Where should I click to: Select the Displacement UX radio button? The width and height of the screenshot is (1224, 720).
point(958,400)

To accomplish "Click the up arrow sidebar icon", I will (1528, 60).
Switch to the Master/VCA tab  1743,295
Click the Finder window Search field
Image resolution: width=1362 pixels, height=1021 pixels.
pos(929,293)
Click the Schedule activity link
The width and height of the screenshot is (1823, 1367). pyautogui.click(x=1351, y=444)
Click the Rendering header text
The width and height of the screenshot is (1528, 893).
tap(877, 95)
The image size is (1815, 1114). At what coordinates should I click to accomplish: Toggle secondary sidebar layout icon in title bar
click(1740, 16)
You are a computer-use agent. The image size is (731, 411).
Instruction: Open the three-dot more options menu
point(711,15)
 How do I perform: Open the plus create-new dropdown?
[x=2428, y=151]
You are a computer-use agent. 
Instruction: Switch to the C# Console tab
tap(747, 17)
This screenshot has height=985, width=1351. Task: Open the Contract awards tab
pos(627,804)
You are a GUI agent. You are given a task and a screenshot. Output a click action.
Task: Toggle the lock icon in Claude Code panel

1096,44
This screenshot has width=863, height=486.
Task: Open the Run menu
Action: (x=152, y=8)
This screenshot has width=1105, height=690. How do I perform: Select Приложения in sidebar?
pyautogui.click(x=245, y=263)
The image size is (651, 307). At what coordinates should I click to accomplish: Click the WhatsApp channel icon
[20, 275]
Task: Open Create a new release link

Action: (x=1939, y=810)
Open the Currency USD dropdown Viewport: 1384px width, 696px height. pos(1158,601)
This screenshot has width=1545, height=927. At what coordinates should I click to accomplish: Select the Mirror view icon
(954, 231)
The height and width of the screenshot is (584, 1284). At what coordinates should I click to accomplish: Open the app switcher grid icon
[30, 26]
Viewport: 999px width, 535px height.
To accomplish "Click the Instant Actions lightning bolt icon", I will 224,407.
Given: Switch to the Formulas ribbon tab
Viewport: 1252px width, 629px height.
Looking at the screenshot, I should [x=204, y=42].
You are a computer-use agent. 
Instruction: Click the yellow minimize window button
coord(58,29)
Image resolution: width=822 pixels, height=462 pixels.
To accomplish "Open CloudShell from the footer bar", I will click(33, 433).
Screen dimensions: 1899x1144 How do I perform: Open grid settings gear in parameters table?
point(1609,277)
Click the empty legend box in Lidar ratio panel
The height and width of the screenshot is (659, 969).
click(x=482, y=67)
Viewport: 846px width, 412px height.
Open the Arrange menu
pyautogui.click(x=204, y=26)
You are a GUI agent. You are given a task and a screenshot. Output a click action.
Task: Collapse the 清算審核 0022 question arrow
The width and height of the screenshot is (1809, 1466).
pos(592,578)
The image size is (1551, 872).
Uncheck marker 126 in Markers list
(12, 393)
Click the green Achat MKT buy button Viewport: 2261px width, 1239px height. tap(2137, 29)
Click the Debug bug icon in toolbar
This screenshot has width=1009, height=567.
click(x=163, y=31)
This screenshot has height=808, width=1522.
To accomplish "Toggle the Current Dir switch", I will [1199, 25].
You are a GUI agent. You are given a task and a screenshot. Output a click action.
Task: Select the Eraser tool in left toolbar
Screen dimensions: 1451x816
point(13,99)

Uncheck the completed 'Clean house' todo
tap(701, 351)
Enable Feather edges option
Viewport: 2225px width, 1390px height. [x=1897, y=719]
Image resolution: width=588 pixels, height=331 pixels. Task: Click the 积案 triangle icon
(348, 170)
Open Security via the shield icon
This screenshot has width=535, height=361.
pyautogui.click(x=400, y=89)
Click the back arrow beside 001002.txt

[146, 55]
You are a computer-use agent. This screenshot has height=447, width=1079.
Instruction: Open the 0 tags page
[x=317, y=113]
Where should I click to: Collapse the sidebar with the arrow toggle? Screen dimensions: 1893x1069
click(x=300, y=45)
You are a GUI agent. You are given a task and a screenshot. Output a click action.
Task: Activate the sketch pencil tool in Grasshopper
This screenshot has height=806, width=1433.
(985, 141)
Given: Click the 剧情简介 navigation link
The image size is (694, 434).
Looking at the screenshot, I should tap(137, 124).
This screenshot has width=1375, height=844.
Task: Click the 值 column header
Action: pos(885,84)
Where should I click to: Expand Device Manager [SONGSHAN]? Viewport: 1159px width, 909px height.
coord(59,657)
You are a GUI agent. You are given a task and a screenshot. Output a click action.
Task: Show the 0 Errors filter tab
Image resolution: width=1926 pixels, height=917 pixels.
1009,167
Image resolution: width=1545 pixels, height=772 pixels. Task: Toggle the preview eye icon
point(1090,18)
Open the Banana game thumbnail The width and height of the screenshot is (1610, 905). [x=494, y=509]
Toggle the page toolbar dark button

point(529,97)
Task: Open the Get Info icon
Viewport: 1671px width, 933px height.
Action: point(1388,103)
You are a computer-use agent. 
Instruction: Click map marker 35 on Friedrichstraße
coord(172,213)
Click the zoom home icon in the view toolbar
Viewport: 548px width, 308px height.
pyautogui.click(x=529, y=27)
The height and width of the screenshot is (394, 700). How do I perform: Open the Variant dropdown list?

☆ ☆ ☆

What you will do: Line by line, please reproduce the records exactly.

Response to the task:
Where should I click to: Select the Displacement UX radio button? The width and height of the screenshot is (1224, 720).
point(958,400)

To accomplish "Click the up arrow sidebar icon", I will (1528, 60).
Switch to the Master/VCA tab  1743,295
Click the Finder window Search field
Image resolution: width=1362 pixels, height=1021 pixels.
pos(929,293)
Click the Schedule activity link
The width and height of the screenshot is (1823, 1367). pyautogui.click(x=1351, y=444)
Click the Rendering header text
The width and height of the screenshot is (1528, 893).
tap(877, 95)
The image size is (1815, 1114). At what coordinates should I click to accomplish: Toggle secondary sidebar layout icon in title bar
click(1740, 16)
You are a computer-use agent. The image size is (731, 411).
Instruction: Open the three-dot more options menu
point(711,15)
 How do I perform: Open the plus create-new dropdown?
[x=2428, y=151]
You are a computer-use agent. 
Instruction: Switch to the C# Console tab
tap(747, 17)
This screenshot has height=985, width=1351. Task: Open the Contract awards tab
pos(627,804)
You are a GUI agent. You are given a task and a screenshot. Output a click action.
Task: Toggle the lock icon in Claude Code panel

1096,44
This screenshot has width=863, height=486.
Task: Open the Run menu
Action: (x=152, y=8)
This screenshot has width=1105, height=690. How do I perform: Select Приложения in sidebar?
pyautogui.click(x=245, y=263)
The image size is (651, 307). At what coordinates should I click to accomplish: Click the WhatsApp channel icon
[20, 275]
Task: Open Create a new release link

Action: (x=1939, y=810)
Open the Currency USD dropdown Viewport: 1384px width, 696px height. pos(1158,601)
This screenshot has width=1545, height=927. At what coordinates should I click to accomplish: Select the Mirror view icon
(954, 231)
The height and width of the screenshot is (584, 1284). At what coordinates should I click to accomplish: Open the app switcher grid icon
[30, 26]
Viewport: 999px width, 535px height.
To accomplish "Click the Instant Actions lightning bolt icon", I will 224,407.
Given: Switch to the Formulas ribbon tab
Viewport: 1252px width, 629px height.
Looking at the screenshot, I should [x=204, y=42].
You are a computer-use agent. 
Instruction: Click the yellow minimize window button
coord(58,29)
Image resolution: width=822 pixels, height=462 pixels.
To accomplish "Open CloudShell from the footer bar", I will click(33, 433).
Screen dimensions: 1899x1144 How do I perform: Open grid settings gear in parameters table?
point(1609,277)
Click the empty legend box in Lidar ratio panel
The height and width of the screenshot is (659, 969).
click(x=482, y=67)
Viewport: 846px width, 412px height.
Open the Arrange menu
pyautogui.click(x=204, y=26)
You are a GUI agent. You are given a task and a screenshot. Output a click action.
Task: Collapse the 清算審核 0022 question arrow
The width and height of the screenshot is (1809, 1466).
pos(592,578)
The image size is (1551, 872).
Uncheck marker 126 in Markers list
(12, 393)
Click the green Achat MKT buy button Viewport: 2261px width, 1239px height. tap(2137, 29)
Click the Debug bug icon in toolbar
This screenshot has width=1009, height=567.
click(x=163, y=31)
This screenshot has height=808, width=1522.
To accomplish "Toggle the Current Dir switch", I will [1199, 25].
You are a GUI agent. You are given a task and a screenshot. Output a click action.
Task: Select the Eraser tool in left toolbar
Screen dimensions: 1451x816
point(13,99)

Uncheck the completed 'Clean house' todo
tap(701, 351)
Enable Feather edges option
Viewport: 2225px width, 1390px height. [x=1897, y=719]
Image resolution: width=588 pixels, height=331 pixels. Task: Click the 积案 triangle icon
(348, 170)
Open Security via the shield icon
This screenshot has width=535, height=361.
pyautogui.click(x=400, y=89)
Click the back arrow beside 001002.txt

[146, 55]
You are a computer-use agent. This screenshot has height=447, width=1079.
Instruction: Open the 0 tags page
[x=317, y=113]
Where should I click to: Collapse the sidebar with the arrow toggle? Screen dimensions: 1893x1069
click(x=300, y=45)
You are a GUI agent. You are given a task and a screenshot. Output a click action.
Task: Activate the sketch pencil tool in Grasshopper
This screenshot has height=806, width=1433.
(985, 141)
Given: Click the 剧情简介 navigation link
The image size is (694, 434).
Looking at the screenshot, I should tap(137, 124).
This screenshot has width=1375, height=844.
Task: Click the 值 column header
Action: pos(885,84)
Where should I click to: Expand Device Manager [SONGSHAN]? Viewport: 1159px width, 909px height.
coord(59,657)
You are a GUI agent. You are given a task and a screenshot. Output a click action.
Task: Show the 0 Errors filter tab
Image resolution: width=1926 pixels, height=917 pixels.
1009,167
Image resolution: width=1545 pixels, height=772 pixels. Task: Toggle the preview eye icon
point(1090,18)
Open the Banana game thumbnail The width and height of the screenshot is (1610, 905). [x=494, y=509]
Toggle the page toolbar dark button

point(529,97)
Task: Open the Get Info icon
Viewport: 1671px width, 933px height.
Action: point(1388,103)
You are a computer-use agent. 
Instruction: Click map marker 35 on Friedrichstraße
coord(172,213)
Click the zoom home icon in the view toolbar
Viewport: 548px width, 308px height.
pyautogui.click(x=529, y=27)
The height and width of the screenshot is (394, 700). How do I perform: Open the Variant dropdown list?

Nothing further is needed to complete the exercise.